High-level Deep Learning API that runs on top of TensorFlow. Makes it simple to build and train neural networks with just a few lines of Python code.
Open-source Computer Vision library. Works with real-time image and video processing — reading, editing, applying filters, face detection, and more.
🔹 Applications of OpenCV
- Face detection in photos and videos.
- Object tracking in live video streams.
- Motion detection in security footage.
- Image editing — rescaling, rotating, cropping, colour changes.
- OCR (Optical Character Recognition) — read text from images.
- Augmented reality apps.
- Self-driving cars — detect lanes, traffic signs, vehicles.
- Medical imaging — analyse X-rays, MRIs, CT scans.
🔹 Sample Python CV Code (OpenCV)
import cv2 img = cv2.imread('photo.jpg') print("Shape:", img.shape) print("Data type:", img.dtype) gray = cv2.cvtColor(img, cv2.COLOR_BGR2GRAY) cv2.imshow('Original', img) cv2.imshow('Grayscale', gray) cv2.waitKey(0) cv2.destroyAllWindows()
5.17 Practical Programs for CV (Class X)
As per the CBSE Class X syllabus (Practical list), you should be able to write these programs:
- Read an image and display using Python (OpenCV imread + imshow).
- Read an image and identify its shape using Python (img.shape gives Height × Width × Channels).
Program: Read and Display an Image
import cv2 img = cv2.imread('photo.jpg') cv2.imshow('My Image', img) cv2.waitKey(0) cv2.destroyAllWindows()
Program: Identify Image Shape
import cv2 img = cv2.imread('photo.jpg') print("Shape of image:", img.shape) print("Height:", img.shape[0]) print("Width:", img.shape[1]) print("Channels:", img.shape[2])
Quick Revision — Key Points to Remember
- Computer Vision (CV) = AI field that enables machines to see, observe and make sense of visual data.
- CV vs Image Processing: CV extracts meaning (superset). Image Processing enhances images (subset).
- Applications: Facial Recognition · Face Filters · Google Image Search · Retail Analytics · Inventory · Self-Driving Cars · Medical Imaging · Google Translate · Agricultural Drones · Attendance.

• WHAT TO DO
List every application given under the heading "Applications of OpenCV" in the study text above.

• EXTRACTED RECORDS

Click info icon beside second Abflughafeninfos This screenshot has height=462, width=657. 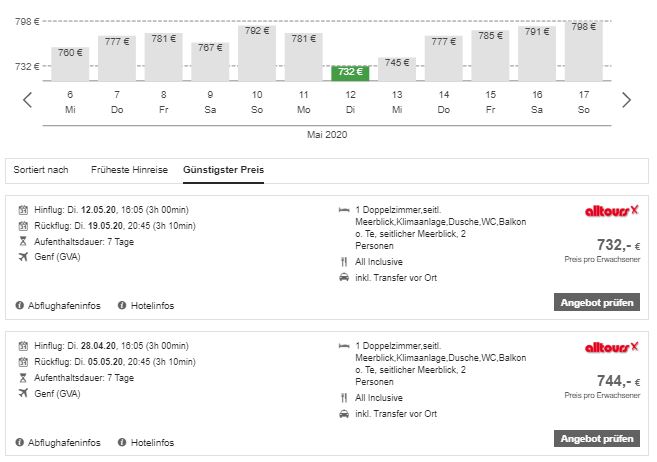click(21, 442)
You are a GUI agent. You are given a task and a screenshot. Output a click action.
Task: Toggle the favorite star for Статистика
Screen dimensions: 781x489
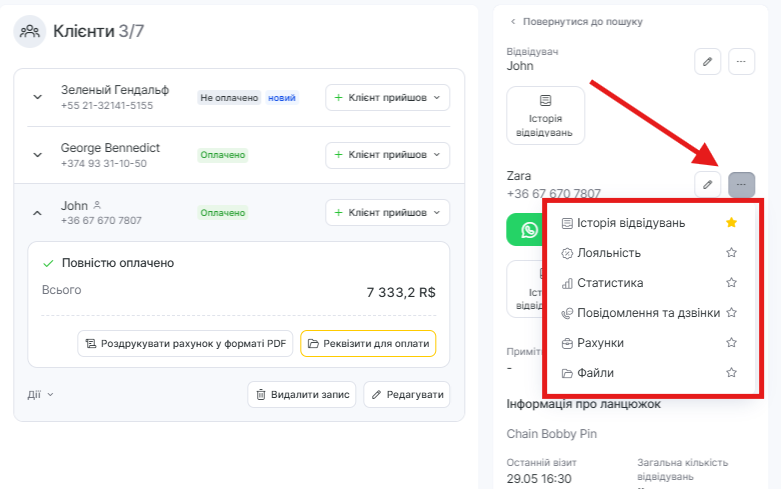tap(731, 283)
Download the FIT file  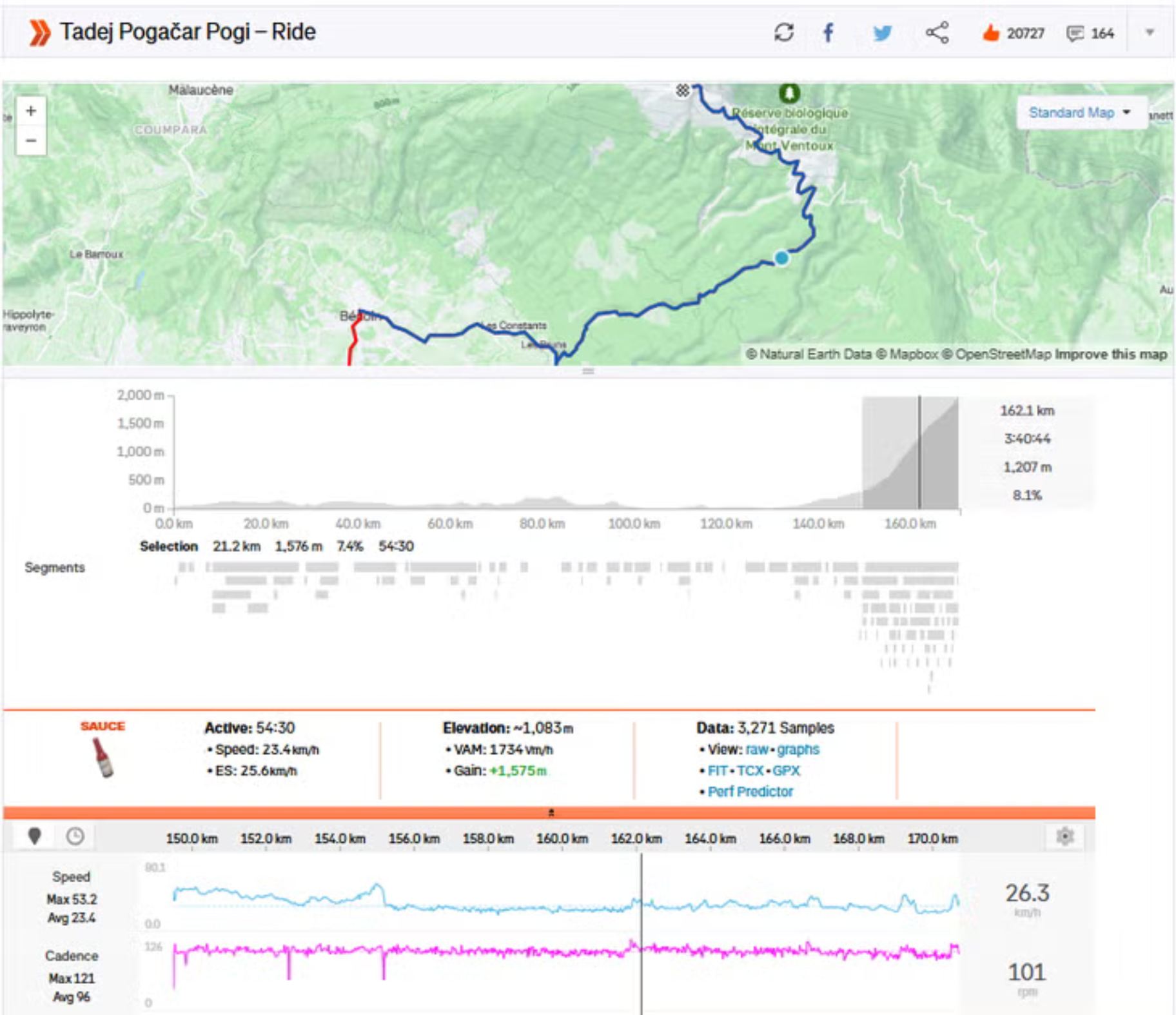[717, 771]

• YOUR SOLUTION
- Face detection in photos and videos
- Object tracking in live video streams
- Motion detection in security footage
- Image editing (rescaling, rotating, cropping, colour changes)
- OCR (Optical Character Recognition): reading text from images
- Augmented reality apps
- Self-driving cars: detecting lanes, traffic signs, vehicles
- Medical imaging: analysing X-rays, MRIs, CT scans